Your goal
Can the lines below, from the one that holds "At what coordinates" to the very end, be echoed exactly, with both ends included and no pictures?

(Stored items)
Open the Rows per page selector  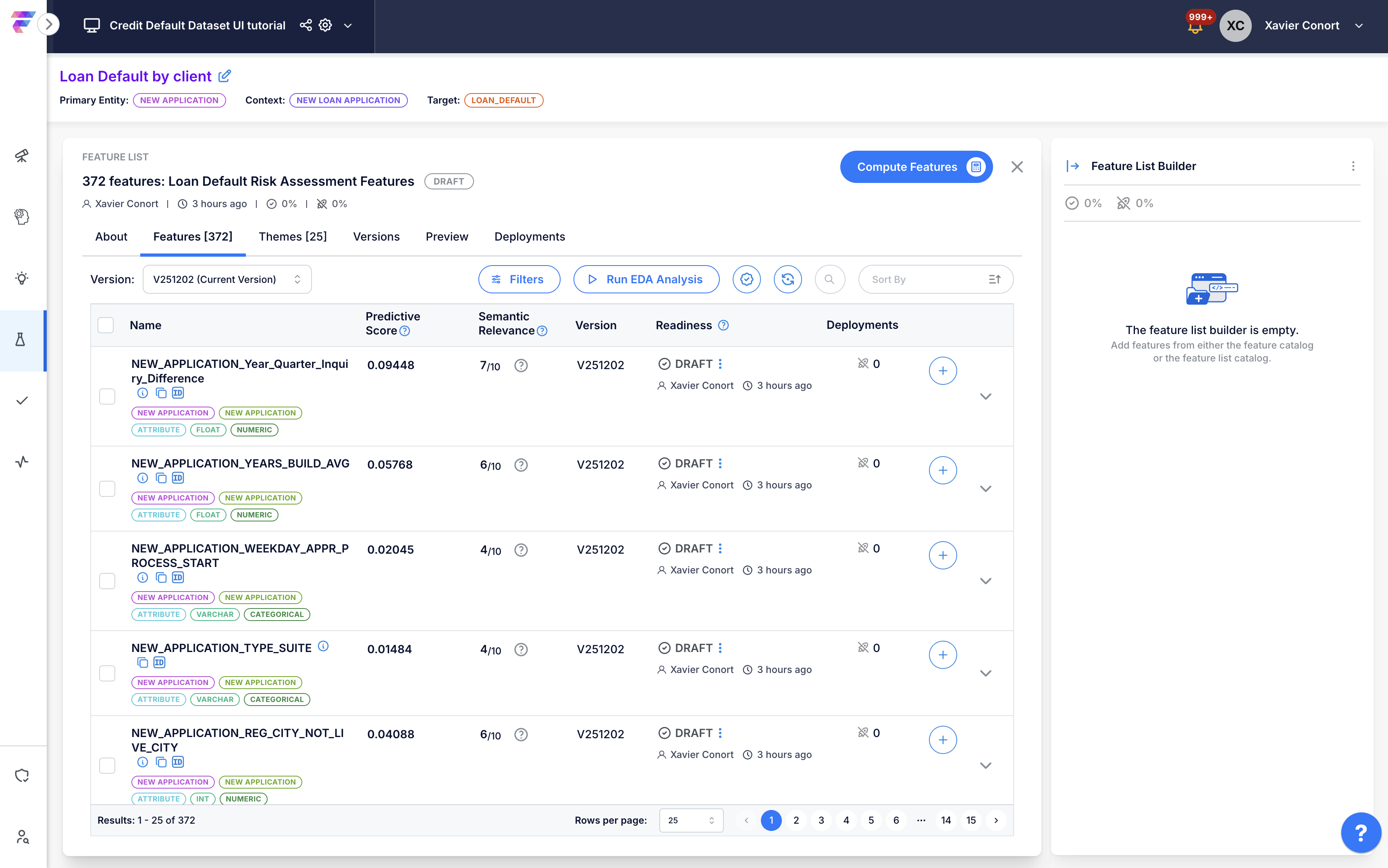point(690,820)
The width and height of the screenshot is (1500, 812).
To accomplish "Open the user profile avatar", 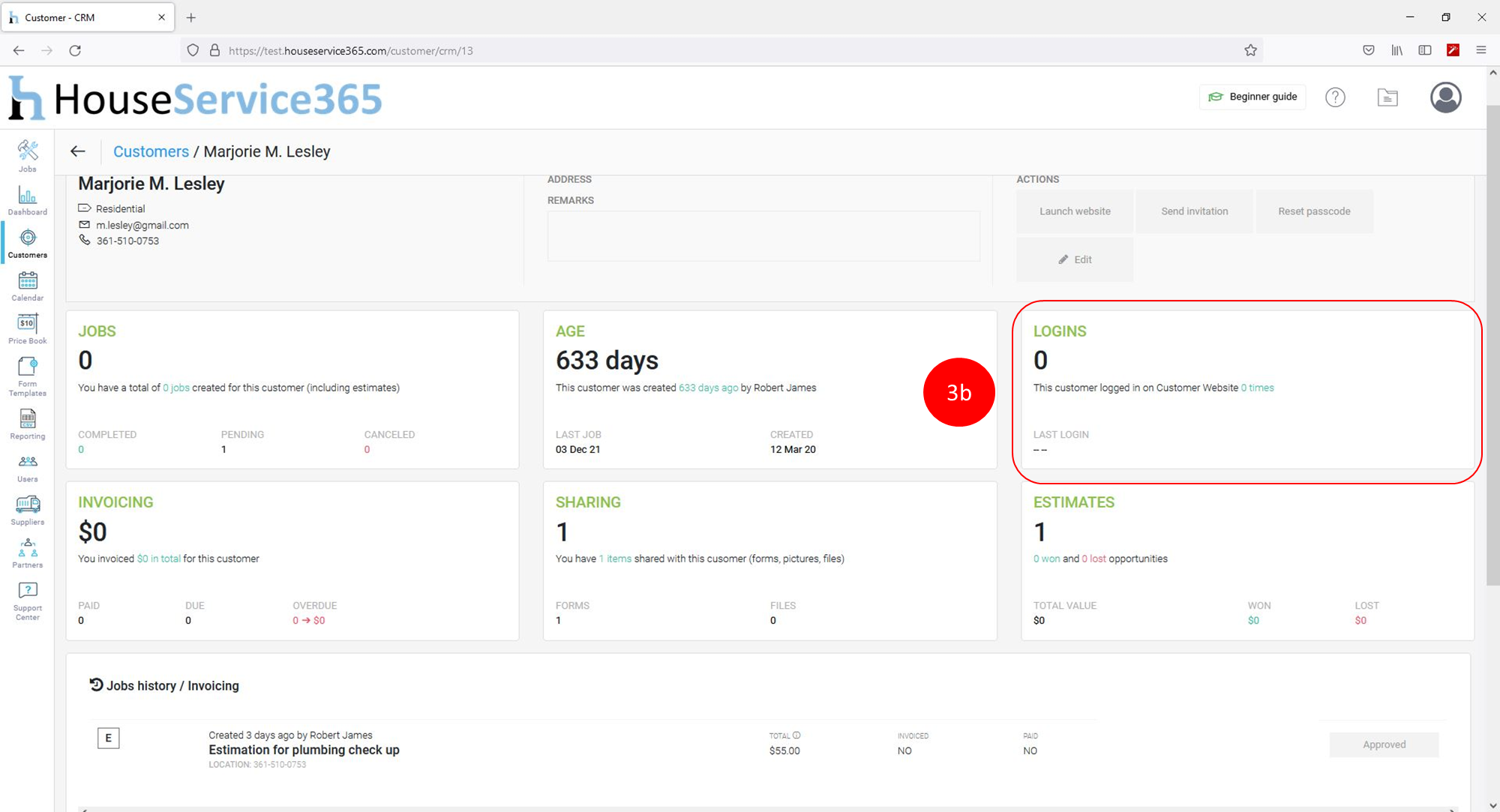I will click(1445, 97).
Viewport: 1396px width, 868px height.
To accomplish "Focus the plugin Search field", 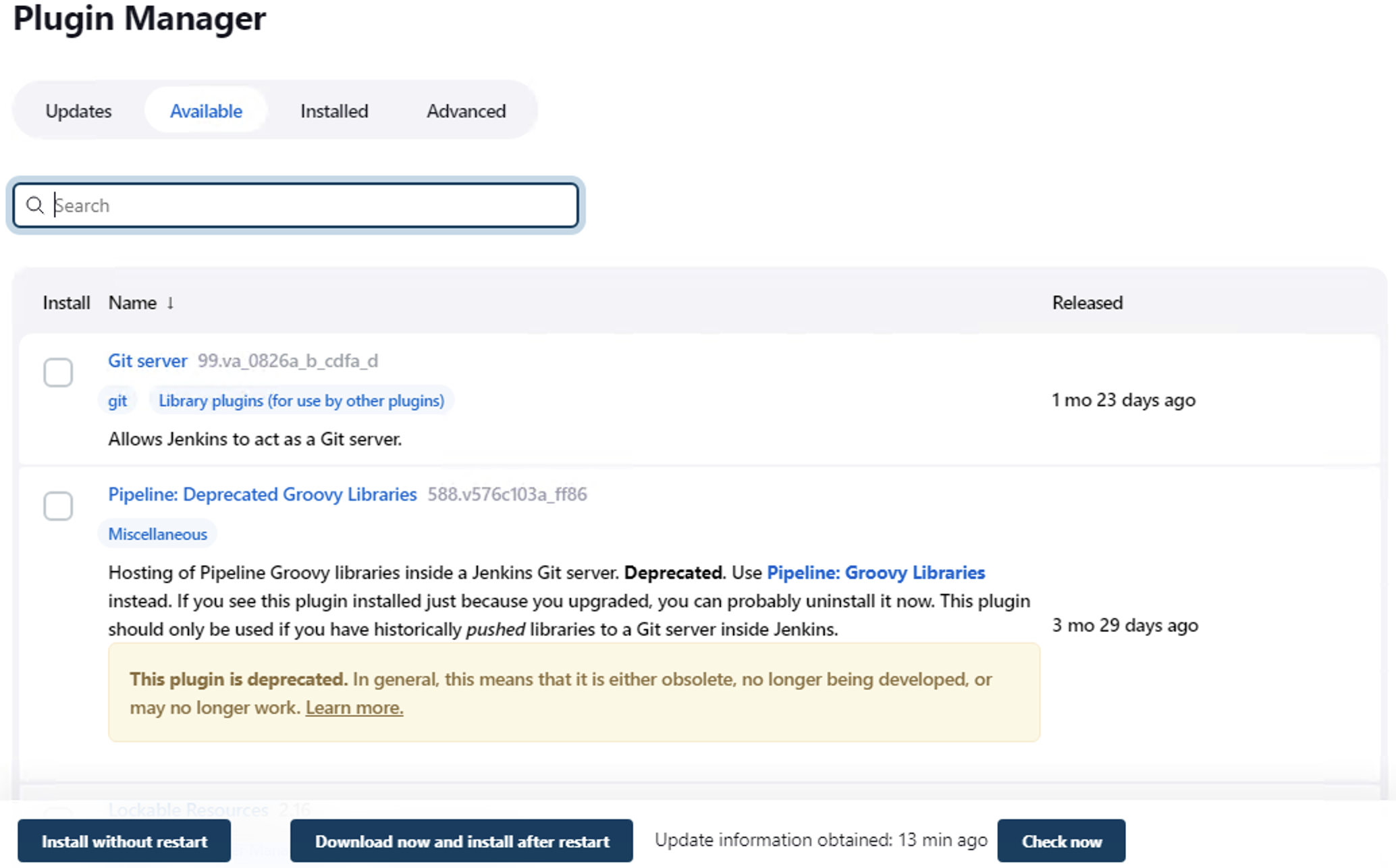I will point(311,205).
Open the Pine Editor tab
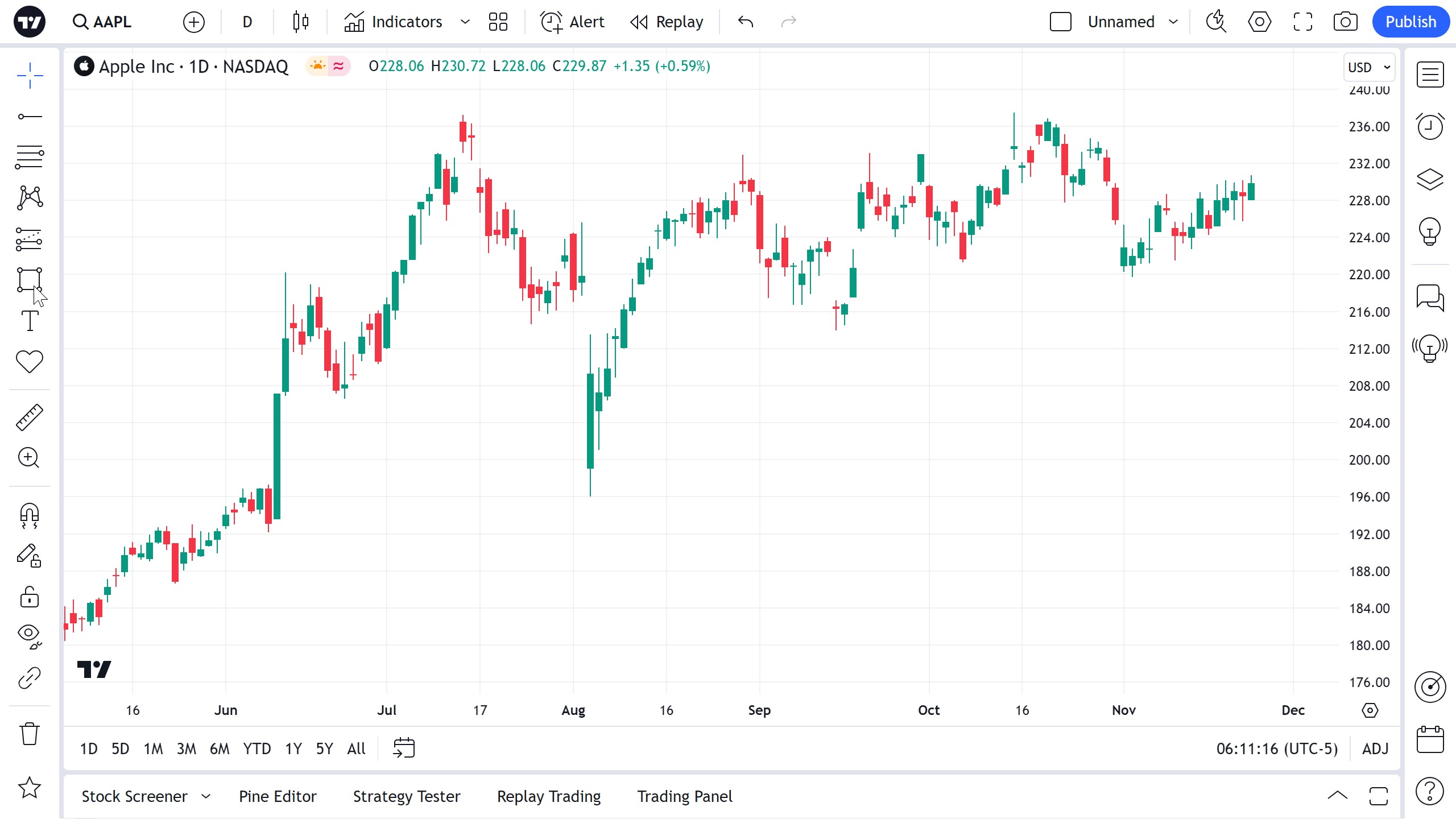The height and width of the screenshot is (819, 1456). (x=278, y=796)
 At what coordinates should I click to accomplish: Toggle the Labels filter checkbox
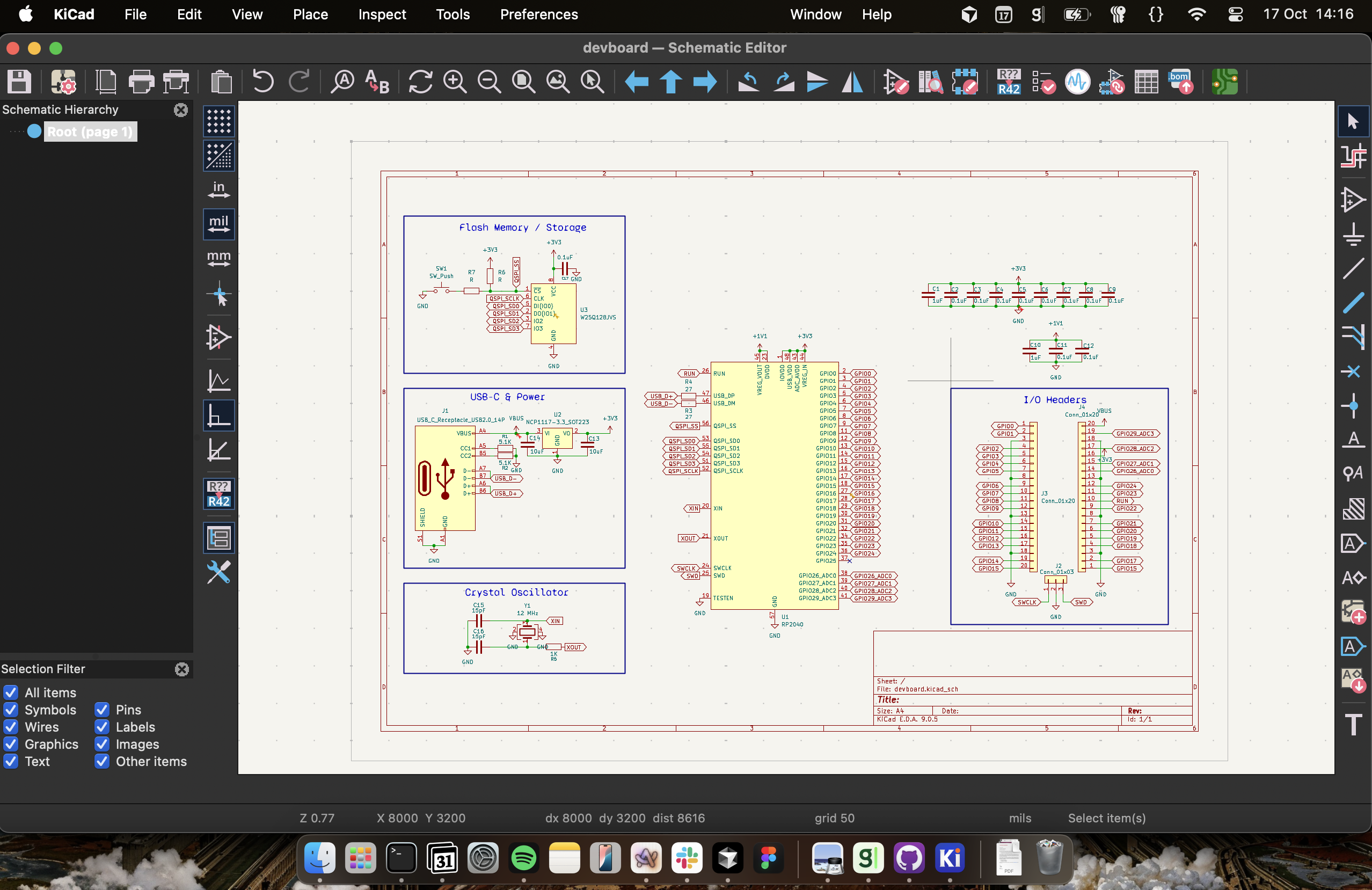(102, 727)
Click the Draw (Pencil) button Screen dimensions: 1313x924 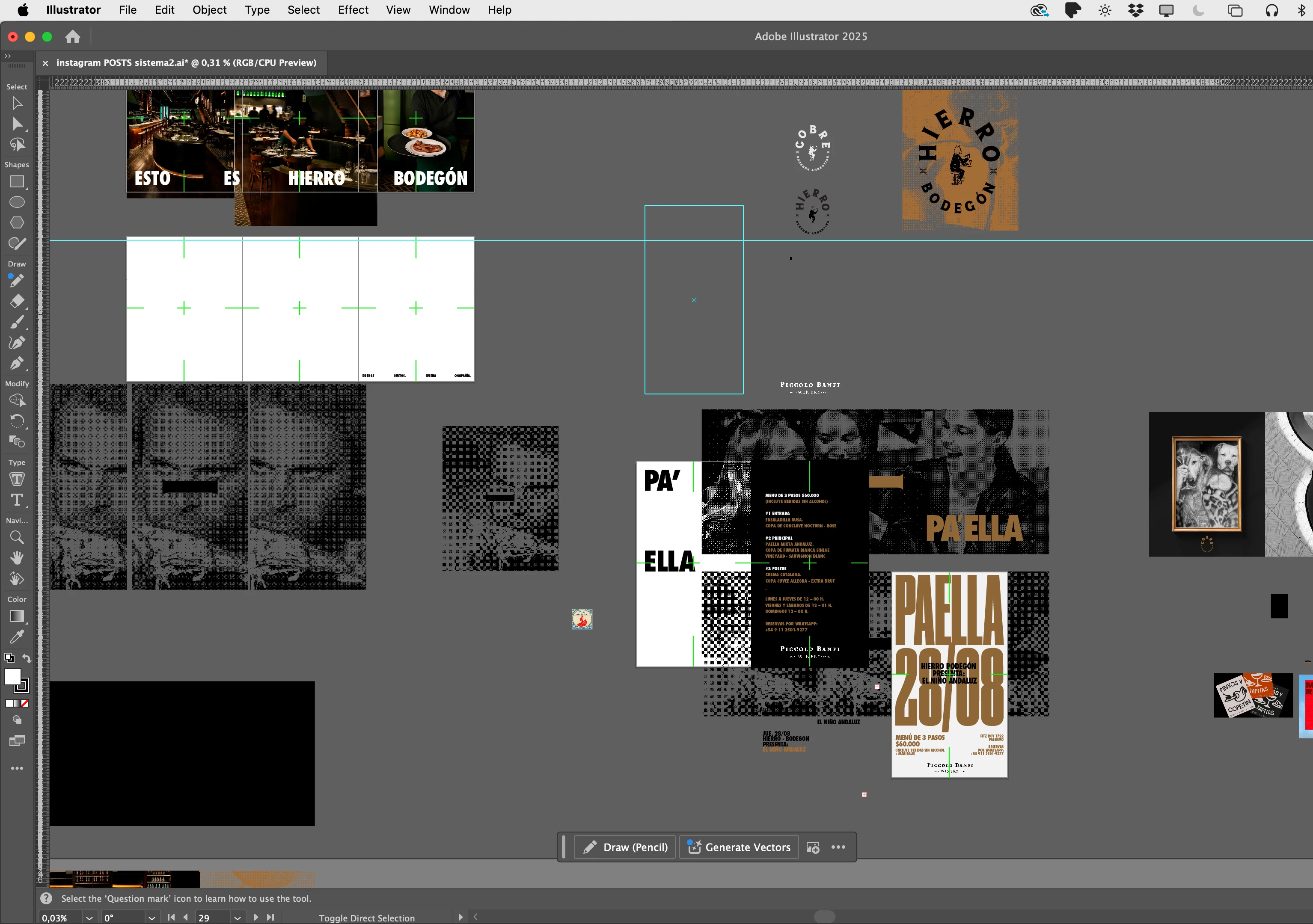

Answer to the exercise
 At what coordinates should I click to accomplish: Toggle the Labels filter checkbox
(102, 727)
Click the Draw (Pencil) button Screen dimensions: 1313x924 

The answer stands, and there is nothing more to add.